Microfluidic technologies have the potential to transform industries where high-value chemicals are processed in small quantities, such as health care, medical diagnostics, fine chemicals, etc. Some diagnostic devices, such as glucose meters and immunoassays are in use. Successful devices typically involve capillary action for fluid transport, and they do not incorporate fluid pumping or mixing within the device.
There are technological challenges to down-scaling processes that involve mixing, heating/cooling, pumping, reacting and metering of fluids, due to which there are no commercially available products that carry out these complex operations.
At small scales, fluid flow is in the laminar regime, and mixing takes place by molecular diffusion. This is in contrast to large scale industrial processes, where the flow is usually in the turbulent regime; turbulent mixing is faster, by orders of magnitude, in comparison to molecular diffusion.
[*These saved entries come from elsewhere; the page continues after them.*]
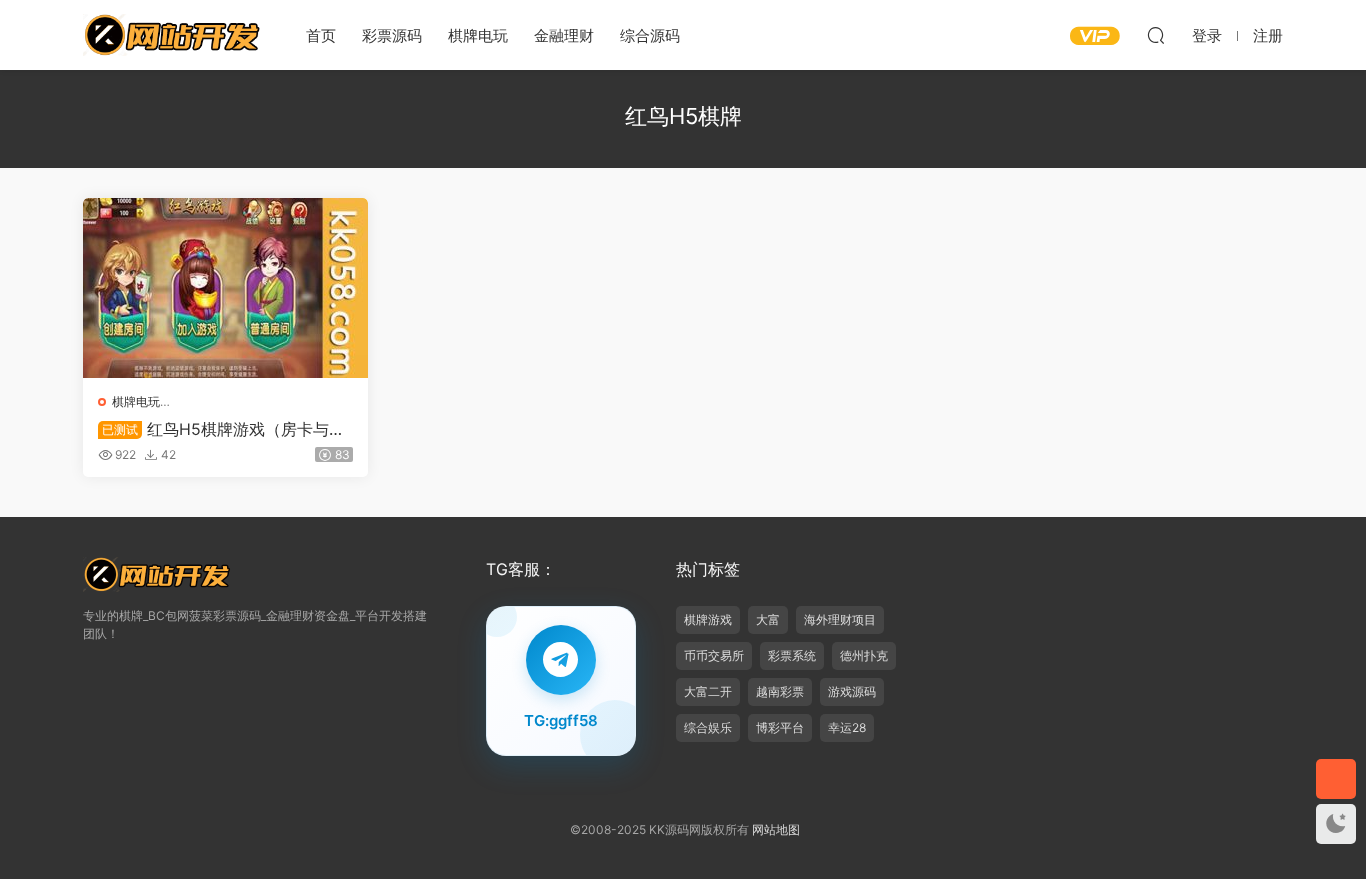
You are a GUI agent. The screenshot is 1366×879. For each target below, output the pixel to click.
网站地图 (776, 829)
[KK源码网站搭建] (173, 35)
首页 (321, 35)
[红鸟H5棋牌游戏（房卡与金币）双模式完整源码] (225, 288)
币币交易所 (714, 655)
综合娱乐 (708, 727)
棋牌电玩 (478, 35)
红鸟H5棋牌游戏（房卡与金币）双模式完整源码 (221, 429)
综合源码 (650, 35)
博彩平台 (780, 727)
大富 (768, 619)
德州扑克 (864, 655)
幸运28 (847, 727)
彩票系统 (792, 655)
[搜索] (1156, 35)
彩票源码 (392, 35)
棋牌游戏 (708, 619)
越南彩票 (780, 691)
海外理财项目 (840, 619)
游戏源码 (852, 691)
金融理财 (564, 35)
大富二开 (708, 691)
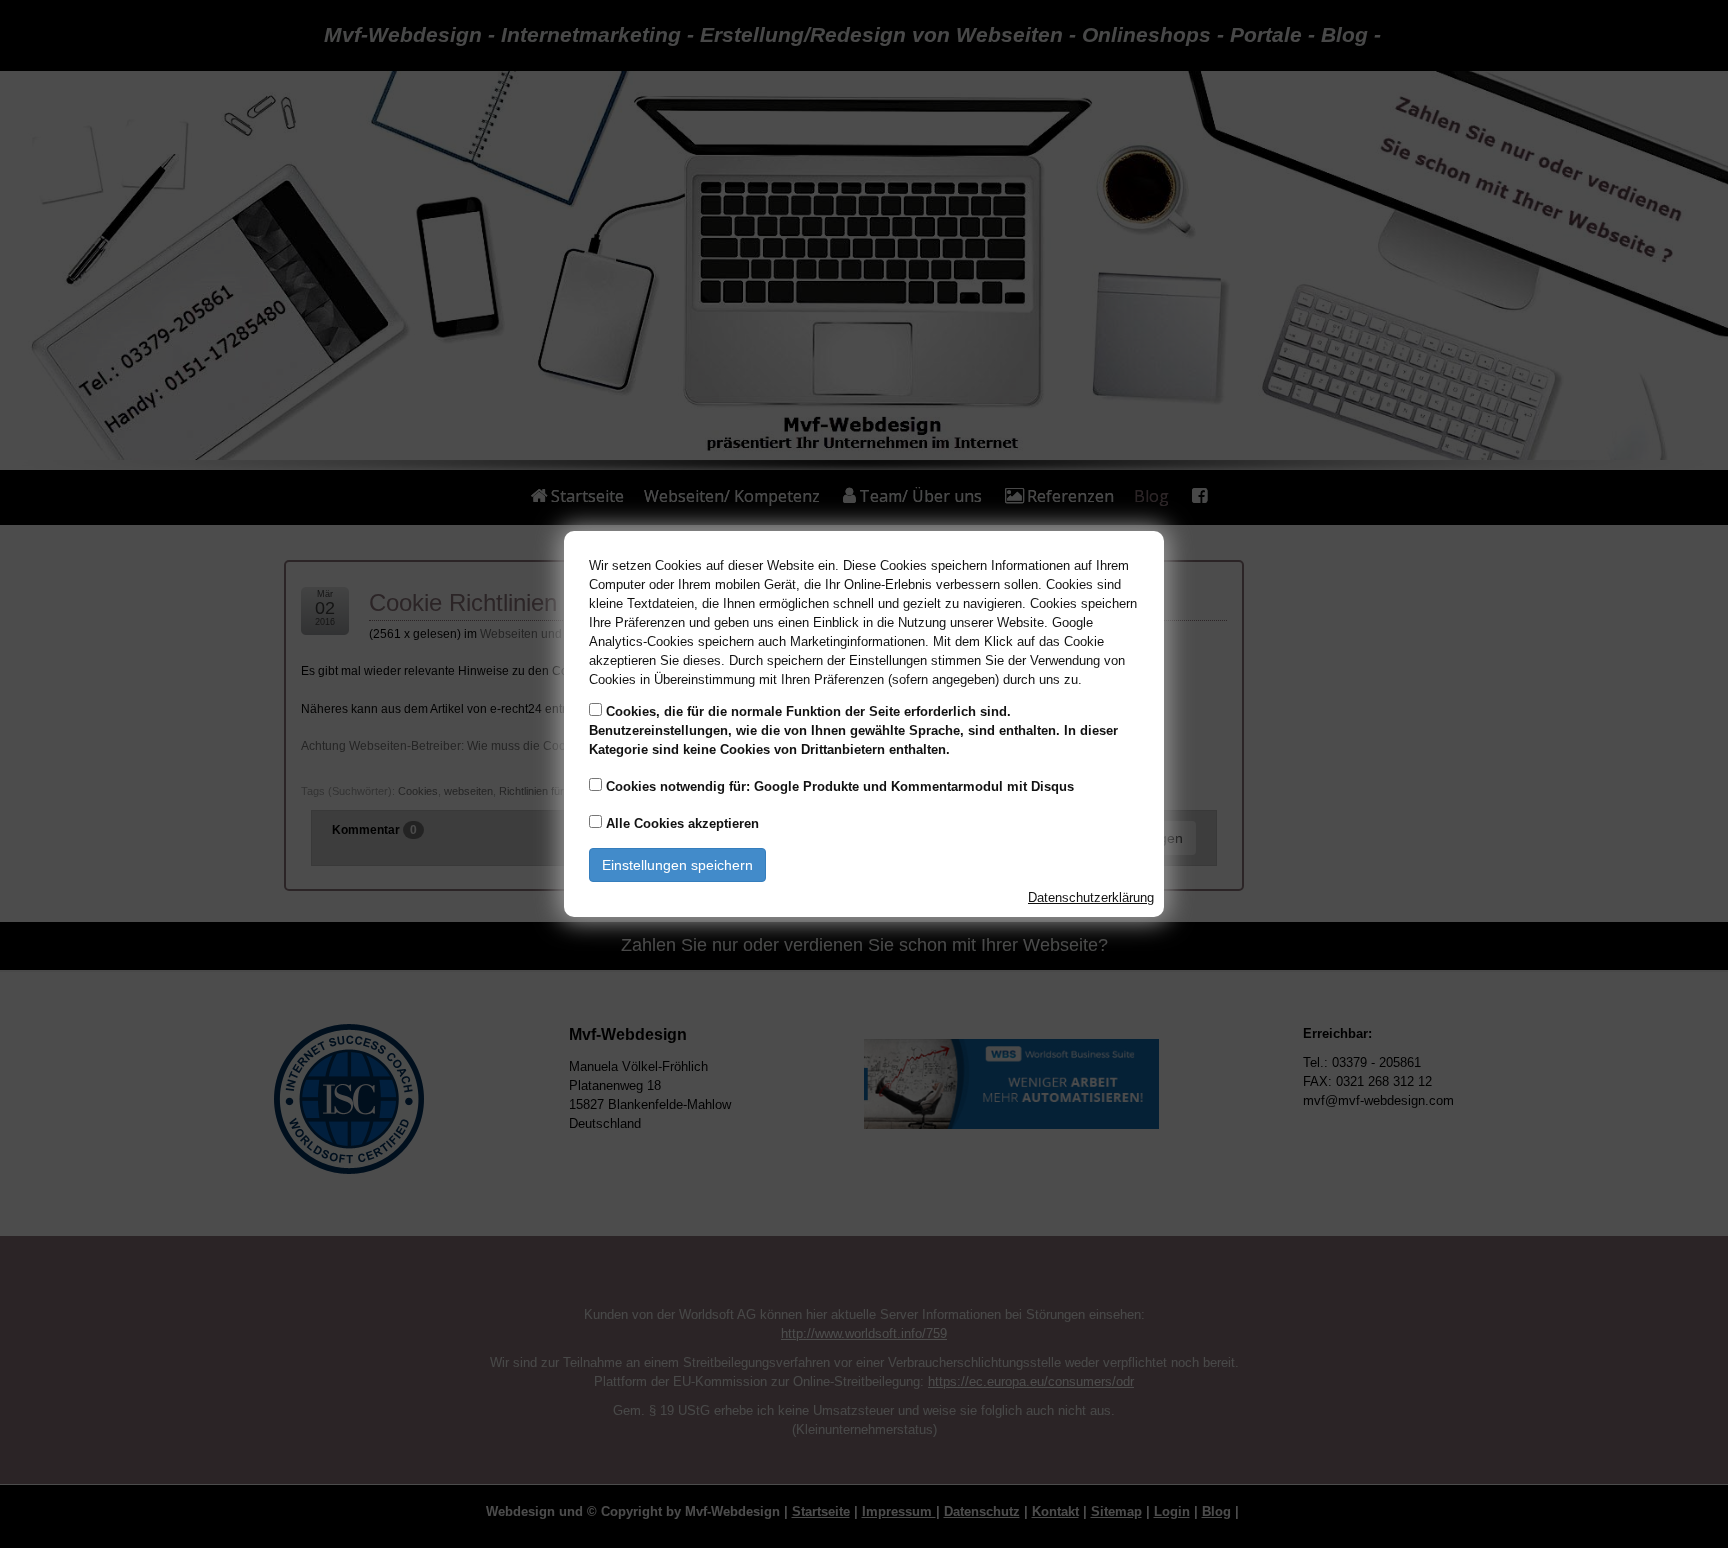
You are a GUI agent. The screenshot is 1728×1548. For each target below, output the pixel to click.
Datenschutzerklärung (1091, 897)
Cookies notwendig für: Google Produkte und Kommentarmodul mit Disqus (840, 786)
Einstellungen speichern (677, 865)
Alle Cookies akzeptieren (682, 823)
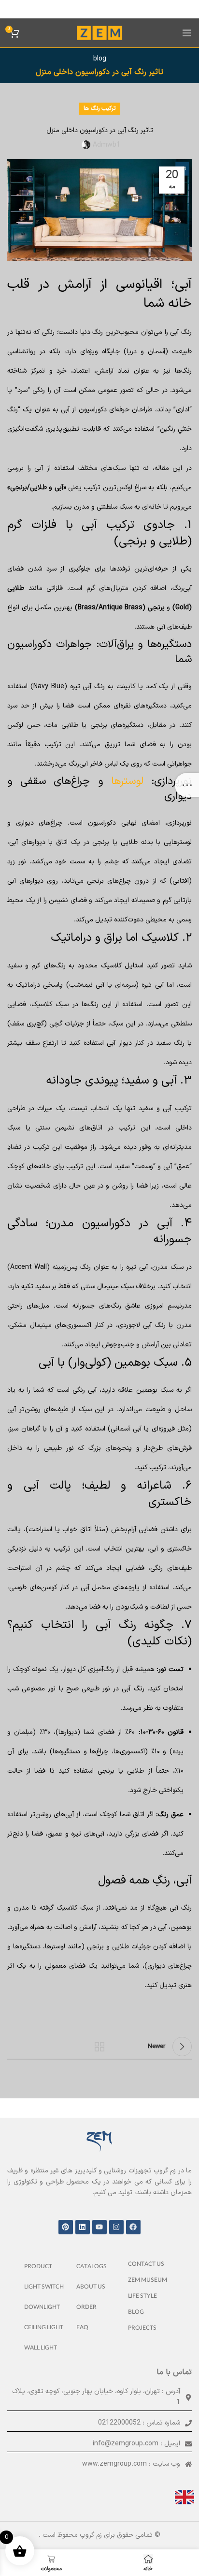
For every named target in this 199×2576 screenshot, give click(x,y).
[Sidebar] (187, 785)
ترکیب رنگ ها (99, 108)
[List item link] (151, 2265)
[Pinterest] (65, 2227)
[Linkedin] (82, 2227)
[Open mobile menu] (187, 33)
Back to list (99, 2046)
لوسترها (127, 781)
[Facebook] (133, 2227)
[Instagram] (116, 2227)
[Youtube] (99, 2227)
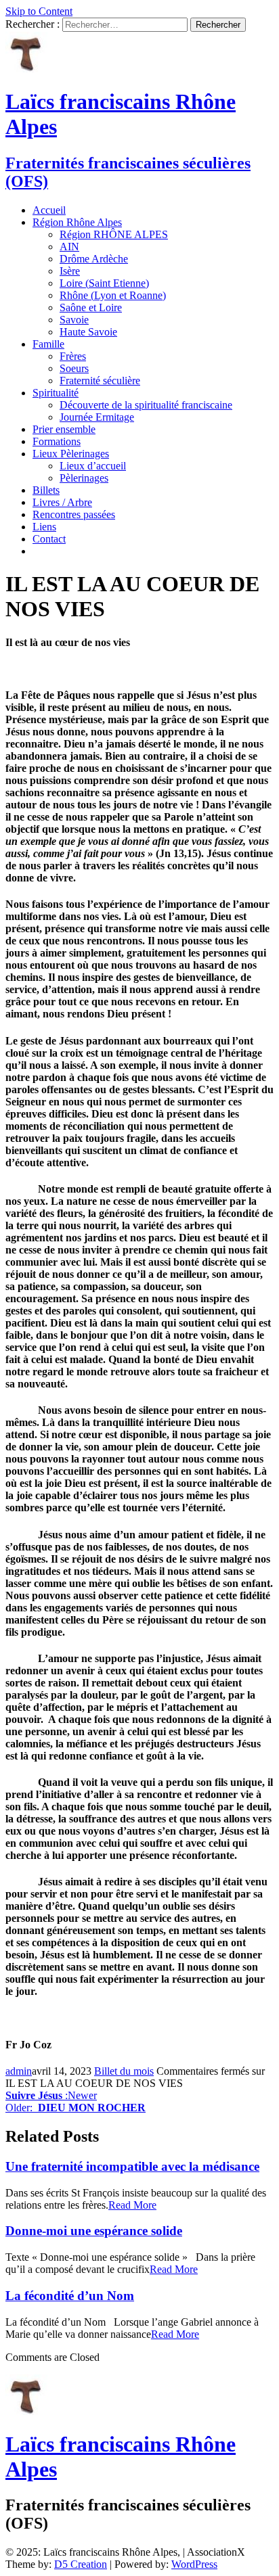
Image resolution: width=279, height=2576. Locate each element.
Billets (46, 490)
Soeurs (74, 368)
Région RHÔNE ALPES (114, 234)
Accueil (49, 210)
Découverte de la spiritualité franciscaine (146, 405)
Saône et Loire (91, 307)
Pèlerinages (84, 478)
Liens (44, 526)
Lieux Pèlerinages (71, 453)
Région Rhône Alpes (77, 222)
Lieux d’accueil (93, 466)
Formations (57, 441)
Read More (132, 2205)
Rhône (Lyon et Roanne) (113, 295)
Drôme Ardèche (94, 258)
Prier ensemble (64, 429)
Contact (49, 539)
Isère (70, 271)
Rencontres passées (74, 514)
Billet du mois (124, 2071)
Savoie (74, 319)
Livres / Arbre (62, 502)
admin (18, 2071)
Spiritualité (56, 392)
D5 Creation (80, 2564)
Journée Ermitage (97, 417)
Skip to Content (38, 11)
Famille (48, 344)
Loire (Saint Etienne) (104, 283)
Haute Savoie (88, 332)
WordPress (194, 2564)
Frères (73, 356)
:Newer (51, 2095)
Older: (75, 2107)
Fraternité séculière (100, 380)
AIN (69, 246)
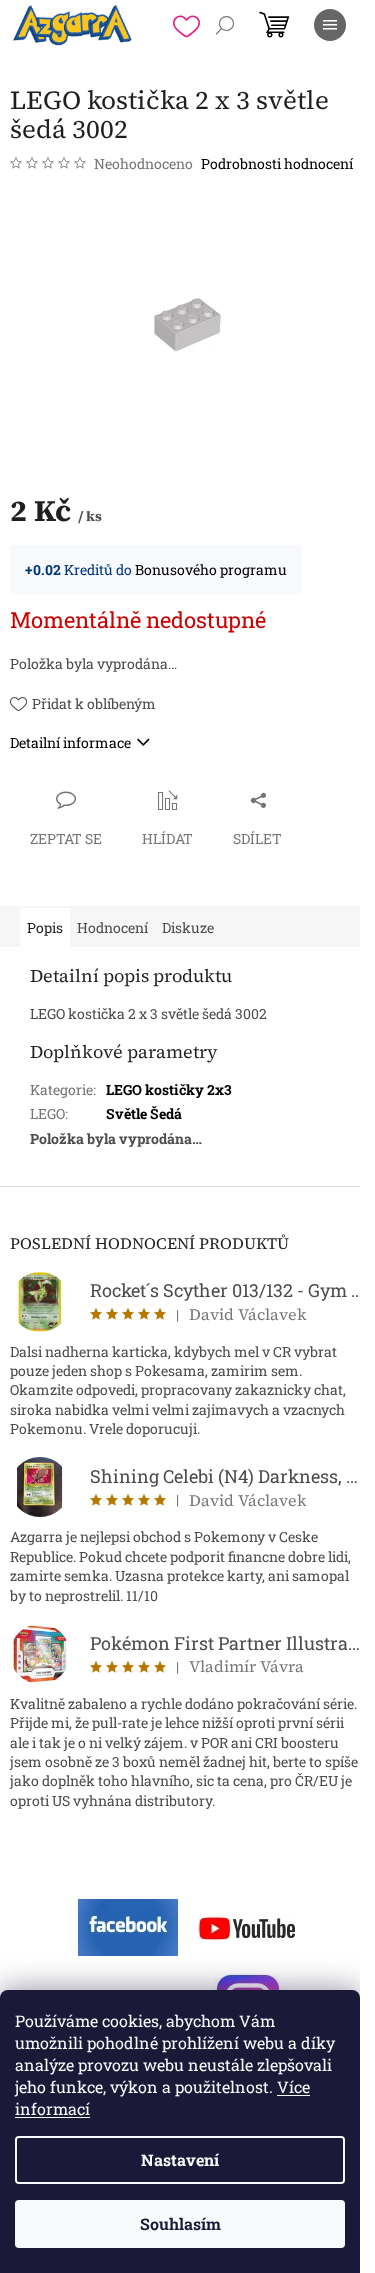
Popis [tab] (45, 927)
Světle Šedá (144, 1113)
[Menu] (330, 25)
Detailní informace (70, 742)
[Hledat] (225, 25)
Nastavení (180, 2159)
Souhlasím (180, 2223)
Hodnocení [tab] (112, 927)
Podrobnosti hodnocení (277, 163)
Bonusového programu (211, 569)
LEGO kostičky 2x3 (169, 1089)
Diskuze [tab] (188, 927)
To provide a perspective, the diffusion coefficient of small molecules in liquids such as water is of the order of 10−9 m2/s, and that of larger molecules such as proteins could be as low as 10−13 m2/s. Based on simple dimensional analysis, the time required for diffusion across a channel of width 1 mm could be as long as 1000 s for small molecules, and as large as 107 s for larger molecules.
Due to the slow mixing, it is necessary for fluids to remain in contact for long periods of time. A blood cell counter requires a path length of many tens of centimeters so that the flow contact time is sufficient for the blood and cell lysing agent to mix completely.
In a micro fluidic device as the path length increases, the pressure drop for driving the flow also increases (proportional to the length). The pressure drop across a micro-channel of length 1 m, width 1 mm and height 100 μm can be as large as 4-5 atm even for a very small flow rate of 1 ml/min when the flow is laminar. Such large pressure drops require pumps and compressors to drive the flow, and increase the complexity and cost of equipment involved. Such large pressure drops require a high mechanical strength of the device itself, since high pressures in systems of small dimensions could lead to mechanical failure. The large path length also increases the volume of fluids and expensive reagents that are required.
There is also the difficulty of setting up fluid interconnects between the device and the surrounding fluid inputs or outputs which are strong enough to withstand the high pressures without leakage.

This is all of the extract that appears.